Update the lines of the listing that start with the line containing "Open the Projects" and run through the line containing "[x=57, y=53]". Write them out again with "Projects menu" replaced by "Settings menu" and nothing else changed.

:: Records for processing

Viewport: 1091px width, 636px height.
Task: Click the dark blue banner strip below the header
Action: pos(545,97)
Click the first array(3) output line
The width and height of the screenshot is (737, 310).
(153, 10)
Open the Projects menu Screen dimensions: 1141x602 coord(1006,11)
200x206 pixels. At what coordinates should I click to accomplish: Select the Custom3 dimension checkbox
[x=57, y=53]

::::
:: Records for processing

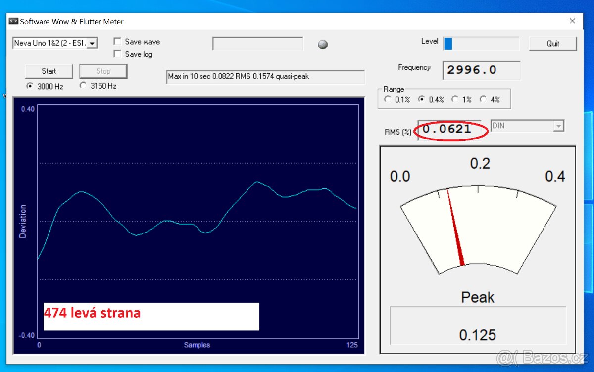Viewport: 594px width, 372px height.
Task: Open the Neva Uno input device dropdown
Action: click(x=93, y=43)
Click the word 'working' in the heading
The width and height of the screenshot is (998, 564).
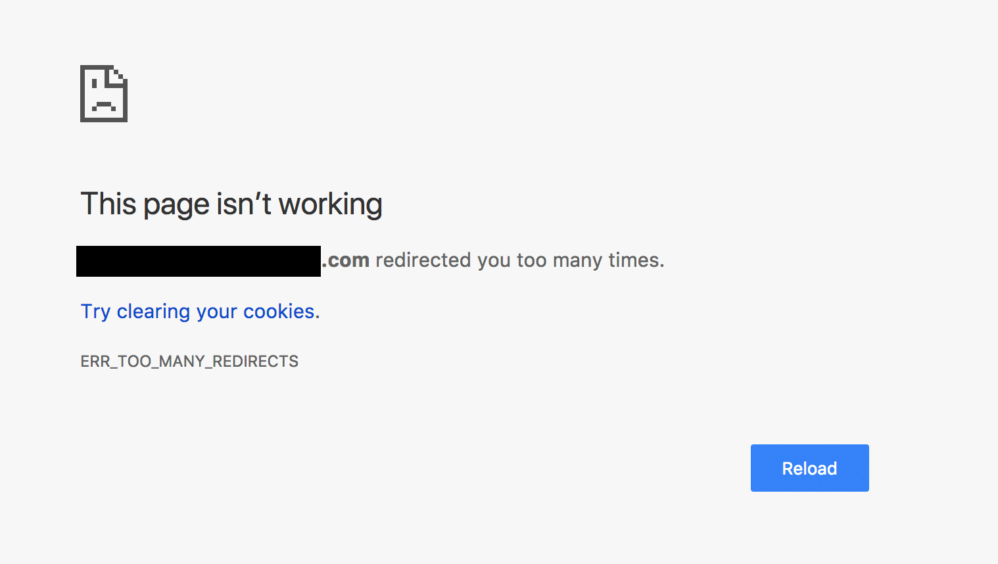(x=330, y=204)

::::
:: Records for processing

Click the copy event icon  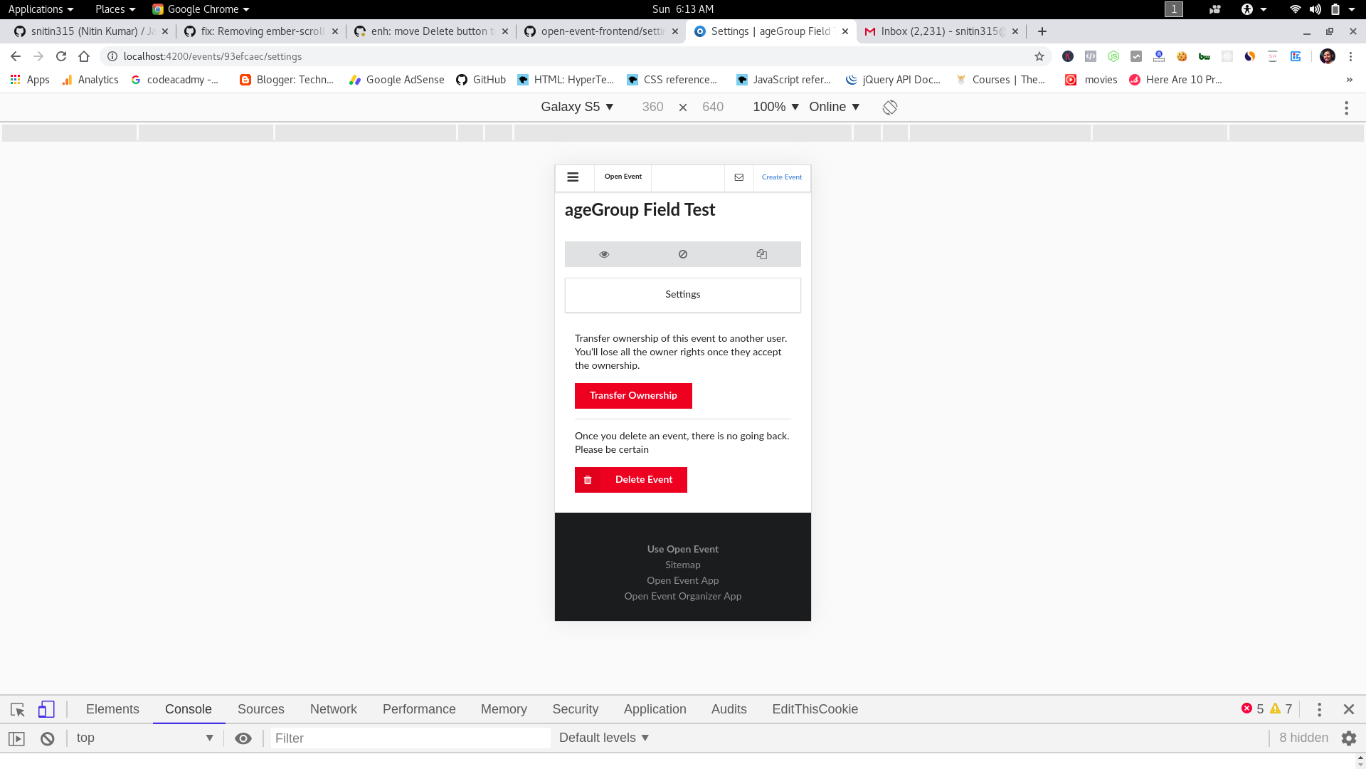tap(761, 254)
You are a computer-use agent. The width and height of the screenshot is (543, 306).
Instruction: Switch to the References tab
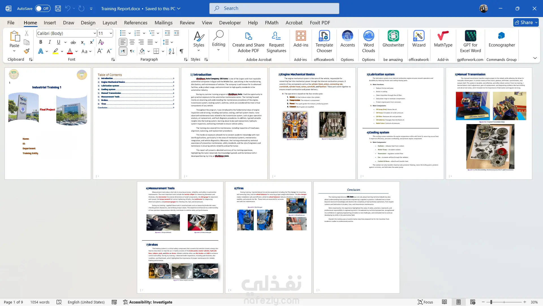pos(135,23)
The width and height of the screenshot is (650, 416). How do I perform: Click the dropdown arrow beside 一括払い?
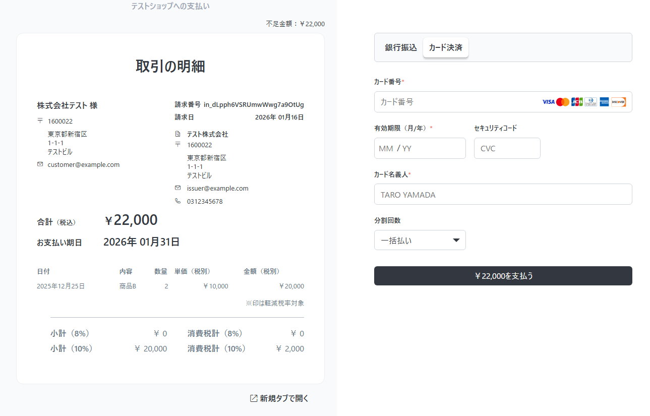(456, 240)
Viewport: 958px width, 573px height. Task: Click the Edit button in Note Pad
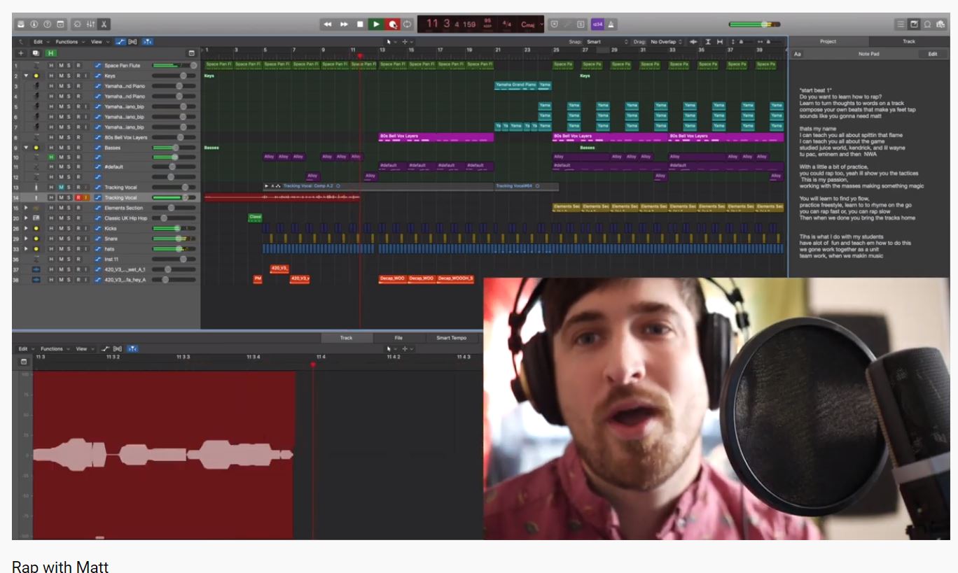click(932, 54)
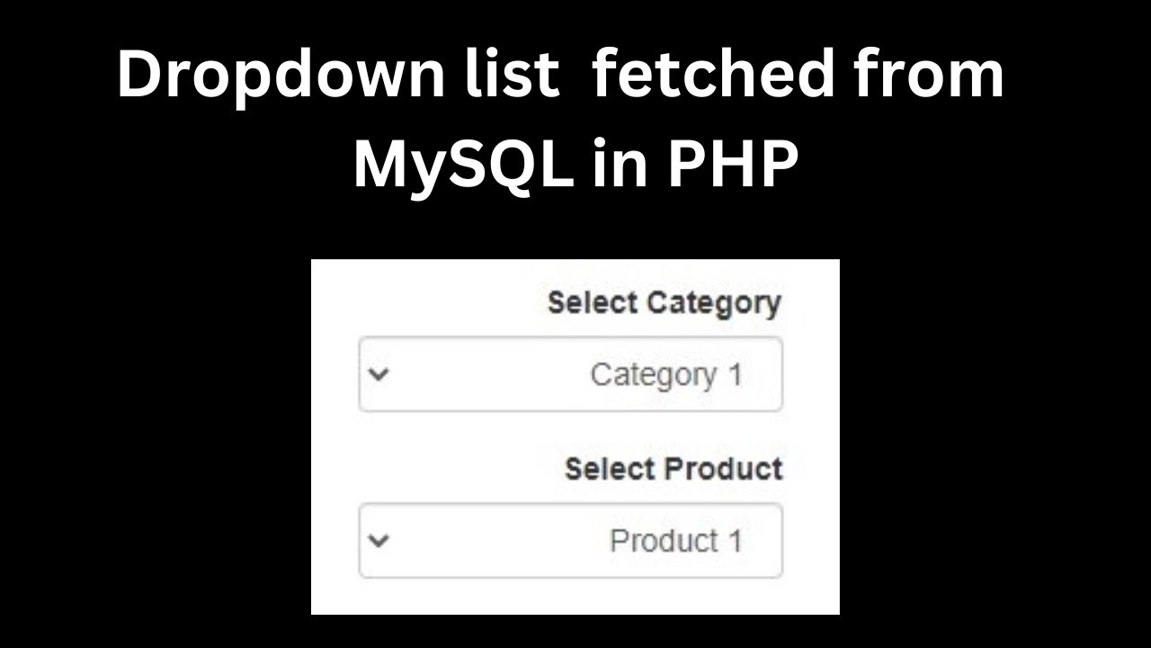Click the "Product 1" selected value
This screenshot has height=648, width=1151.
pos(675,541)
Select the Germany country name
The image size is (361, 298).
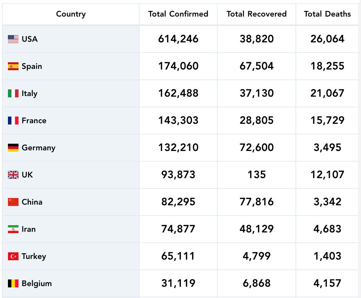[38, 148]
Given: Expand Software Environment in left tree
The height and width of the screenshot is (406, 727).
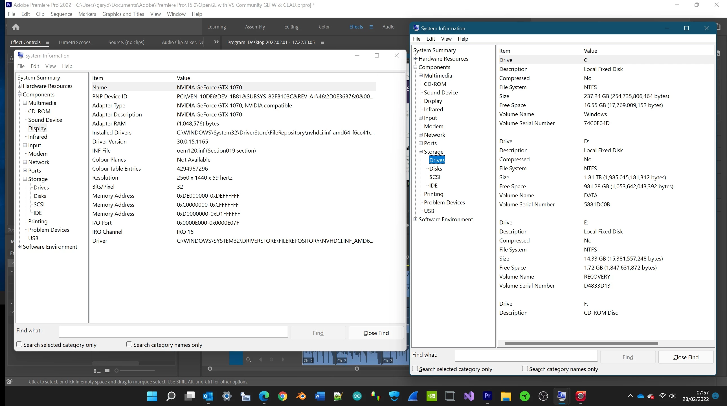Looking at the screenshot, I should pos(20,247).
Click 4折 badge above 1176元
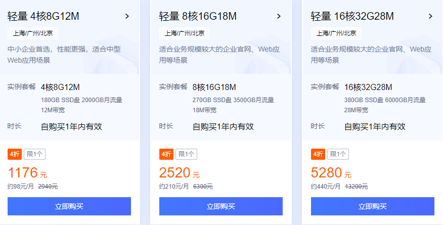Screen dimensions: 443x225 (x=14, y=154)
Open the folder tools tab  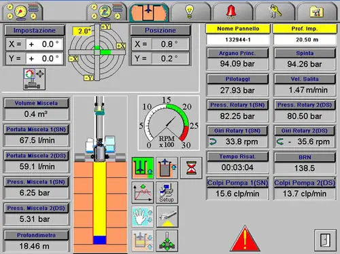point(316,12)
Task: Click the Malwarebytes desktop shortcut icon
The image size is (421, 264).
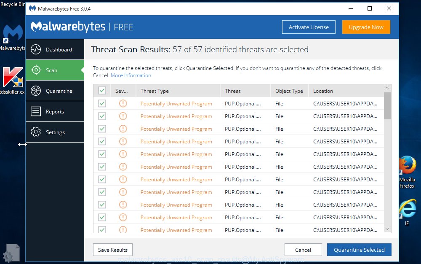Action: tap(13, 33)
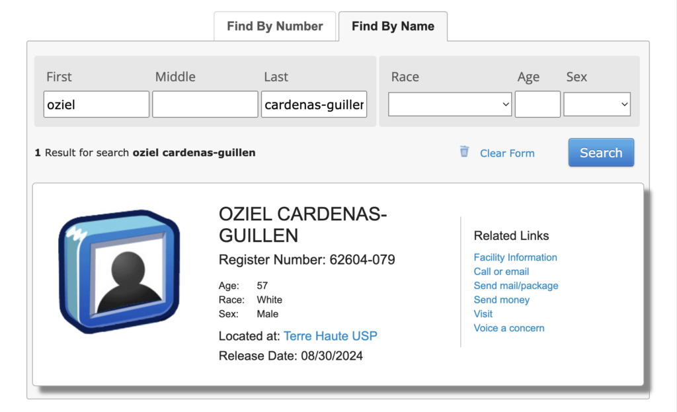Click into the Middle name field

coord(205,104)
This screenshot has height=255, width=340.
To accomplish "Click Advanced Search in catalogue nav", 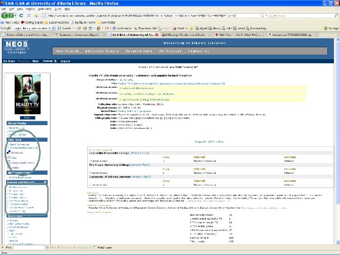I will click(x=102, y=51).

::::

* Result of this exercise
Open the Settings menu Screen dimensions: 1141x602 coord(1006,11)
200x206 pixels. At what coordinates should I click to accomplish: Select the Custom3 dimension checkbox
[x=57, y=53]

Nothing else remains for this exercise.